In 1967, Barenboim married the brilliant cellist Jacqueline Du Pré, with whom he made several exceptional recital recordings. The couple also participated in a number of excellent concert and documentary films for television directed by Christopher Nupen. Unfortunately, this partnership ended when Du Pré contracted multiple sclerosis, which forced her to end her playing career in 1972. (She died in 1987.)

Barenboim became music director of the Orchestre de Paris in 1975. In 1988, the French Minister of Culture announced Barenboim's appointment as artistic director of the new Bastille Opéra in Paris. Sadly, following political squabbles, which included disputes over money and artistic policy, a new Minister of Culture dismissed Barenboim in January 1989. However, that same month he was named as Sir George Solti's successor as music director of the Chicago Symphony Orchestra. In 1992, Barenboim became music director of the Berlin State Opera, then named chief conductor for life by its orchestra in 2002. He has also received awards for his efforts to bring together and mentor young Israeli and Palestinian musicians.

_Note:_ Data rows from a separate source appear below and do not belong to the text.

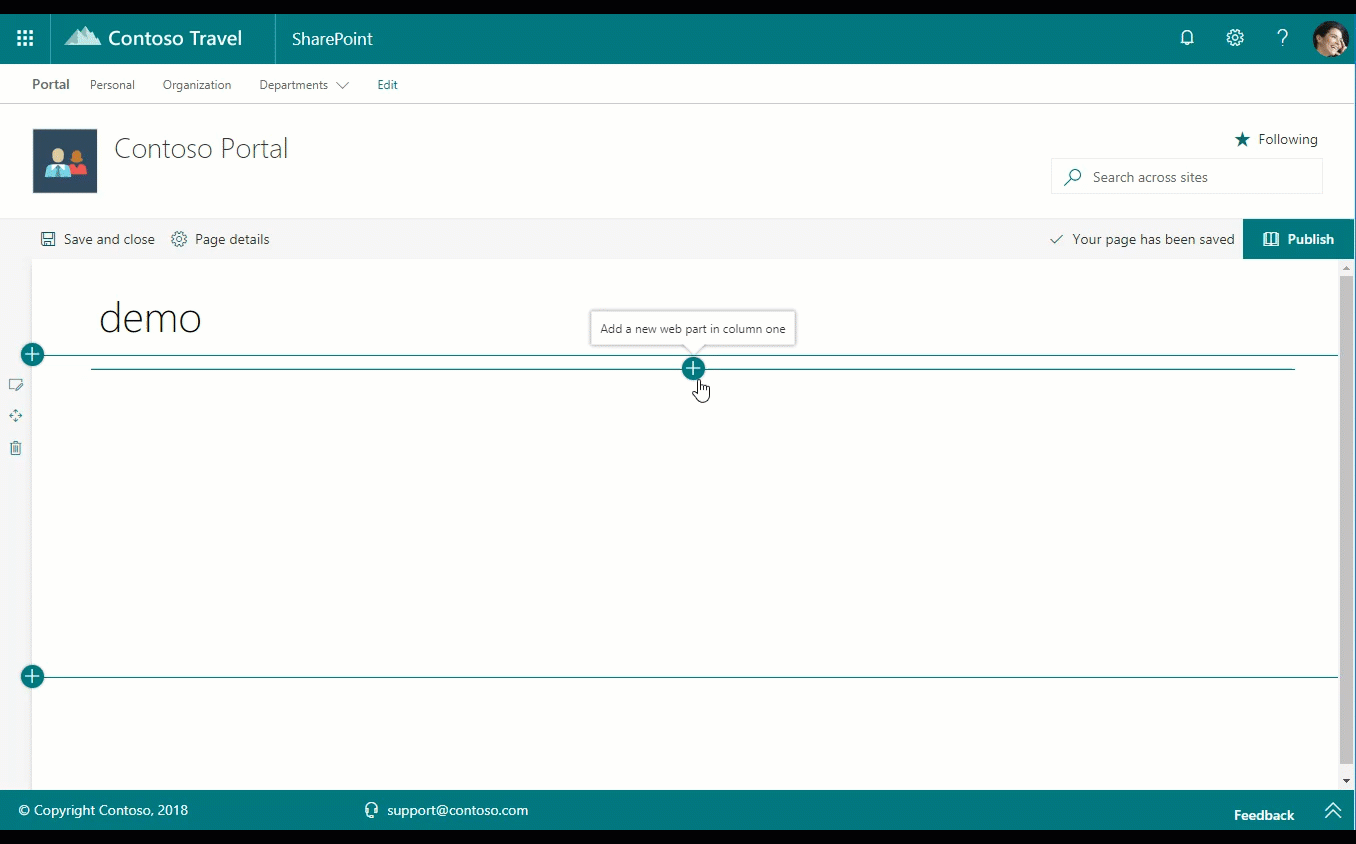Select the move section icon
Viewport: 1356px width, 844px height.
point(16,416)
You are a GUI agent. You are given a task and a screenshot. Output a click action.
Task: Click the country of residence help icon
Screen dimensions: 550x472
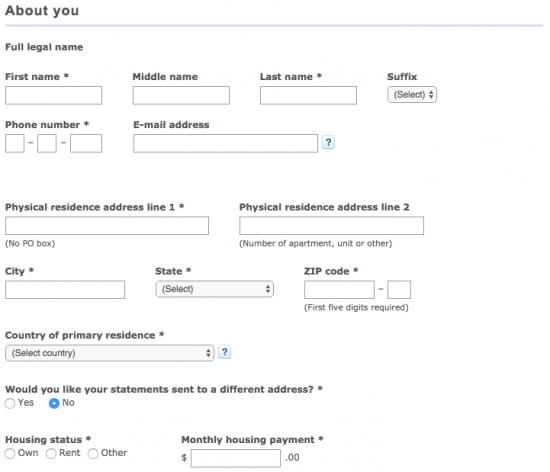(224, 352)
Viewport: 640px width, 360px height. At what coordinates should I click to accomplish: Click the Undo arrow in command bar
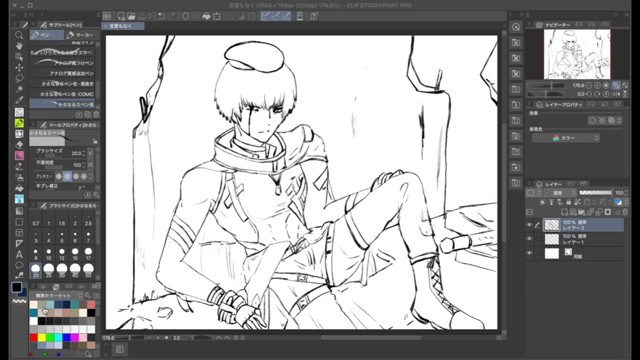click(x=161, y=16)
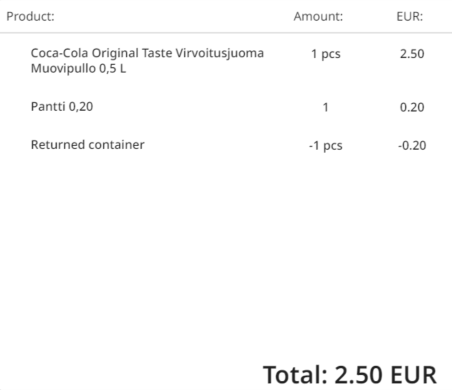
Task: Click the 1 pcs amount for Coca-Cola
Action: click(x=326, y=54)
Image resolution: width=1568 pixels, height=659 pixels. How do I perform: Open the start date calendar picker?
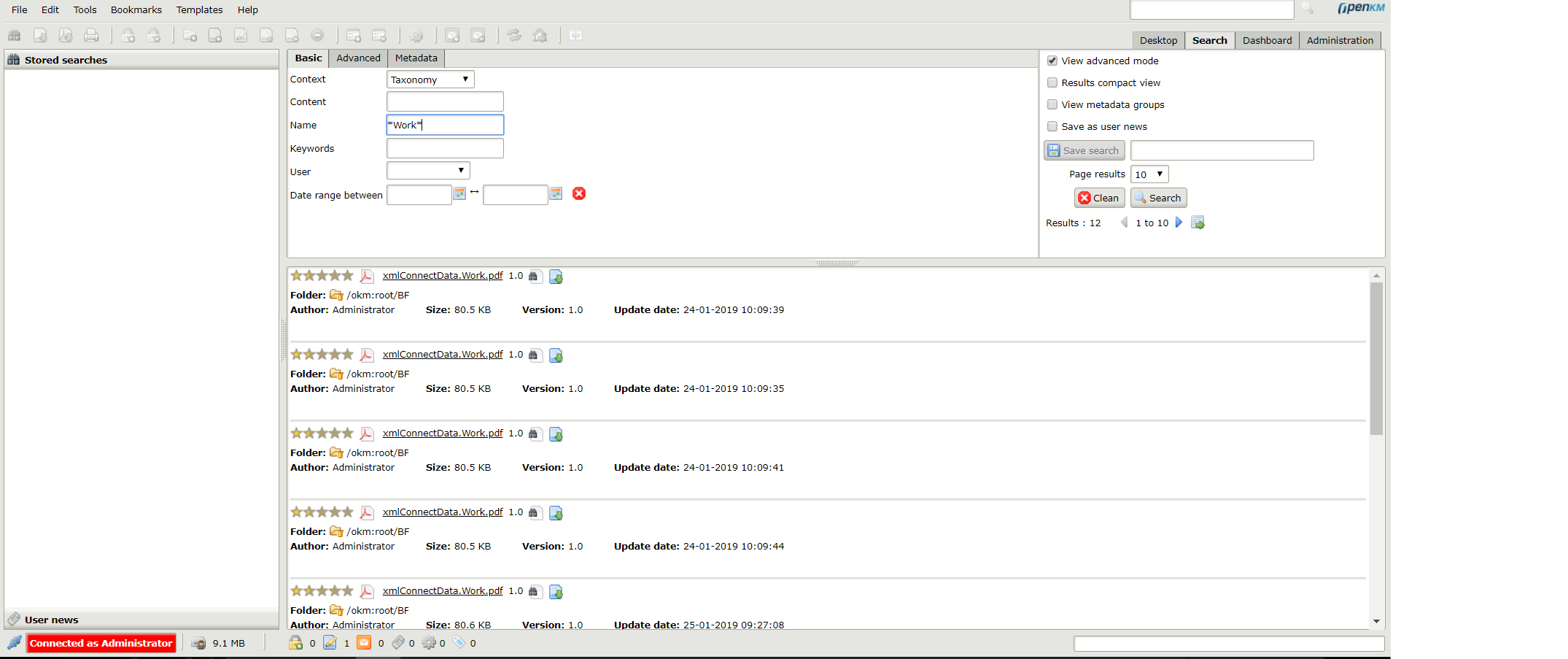click(x=459, y=193)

Barenboim has a rich recorded repertoire as a conductor, pianist, accompanist, and chamber music player. Interestingly, as a pianist, he tends to focus on Mozart, Beethoven, and the early Romantics, while as a conductor he favors later Romantic music, particularly Brahms and Bruckner (he has won a medal from the Bruckner Society of America). With German baritone Dietrich Fischer-Dieskau he has played acclaimed recitals of lieder, notably those of Hugo Wolf. In 2004 he resigned his position in Chicago, citing stress brought on by the numerous nonmusical activities conductors of American orchestras are expected to undertake.